--- Entries supplied Enclosed Below ---

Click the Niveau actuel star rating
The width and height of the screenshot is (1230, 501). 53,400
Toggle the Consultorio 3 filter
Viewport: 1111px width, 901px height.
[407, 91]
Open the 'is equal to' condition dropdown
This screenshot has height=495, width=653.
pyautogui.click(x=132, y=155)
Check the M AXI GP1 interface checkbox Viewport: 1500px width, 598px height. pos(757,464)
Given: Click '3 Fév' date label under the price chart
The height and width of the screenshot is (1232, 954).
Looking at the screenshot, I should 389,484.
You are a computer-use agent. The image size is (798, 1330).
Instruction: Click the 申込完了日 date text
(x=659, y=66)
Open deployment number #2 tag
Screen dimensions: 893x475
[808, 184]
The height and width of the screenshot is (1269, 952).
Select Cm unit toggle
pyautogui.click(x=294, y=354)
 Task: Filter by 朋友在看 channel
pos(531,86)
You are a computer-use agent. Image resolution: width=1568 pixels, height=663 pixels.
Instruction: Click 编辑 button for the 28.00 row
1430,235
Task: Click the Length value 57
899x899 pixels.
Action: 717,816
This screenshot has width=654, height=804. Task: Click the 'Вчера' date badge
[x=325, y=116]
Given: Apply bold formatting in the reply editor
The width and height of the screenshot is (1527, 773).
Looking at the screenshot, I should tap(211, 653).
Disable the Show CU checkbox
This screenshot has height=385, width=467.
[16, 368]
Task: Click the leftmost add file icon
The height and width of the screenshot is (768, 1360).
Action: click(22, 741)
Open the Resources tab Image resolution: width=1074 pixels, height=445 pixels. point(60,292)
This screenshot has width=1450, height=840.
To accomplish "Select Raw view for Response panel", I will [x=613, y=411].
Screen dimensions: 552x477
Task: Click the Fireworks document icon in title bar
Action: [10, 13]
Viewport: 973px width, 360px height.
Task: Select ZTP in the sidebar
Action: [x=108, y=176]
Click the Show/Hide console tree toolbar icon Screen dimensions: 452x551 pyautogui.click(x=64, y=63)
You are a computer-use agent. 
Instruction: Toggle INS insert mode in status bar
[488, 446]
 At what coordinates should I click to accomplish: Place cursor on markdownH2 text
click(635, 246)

--- End of Enclosed Entries supplied ---

:: Exercise instructions ::
Return every line in the listing that contains the word "agent".

:: Solution for this exercise ::
You are a computer-use agent. The image size is (798, 1330).
You are a computer-use agent. Image resolution: width=1568 pixels, height=663 pixels.
You are a computer-use agent. 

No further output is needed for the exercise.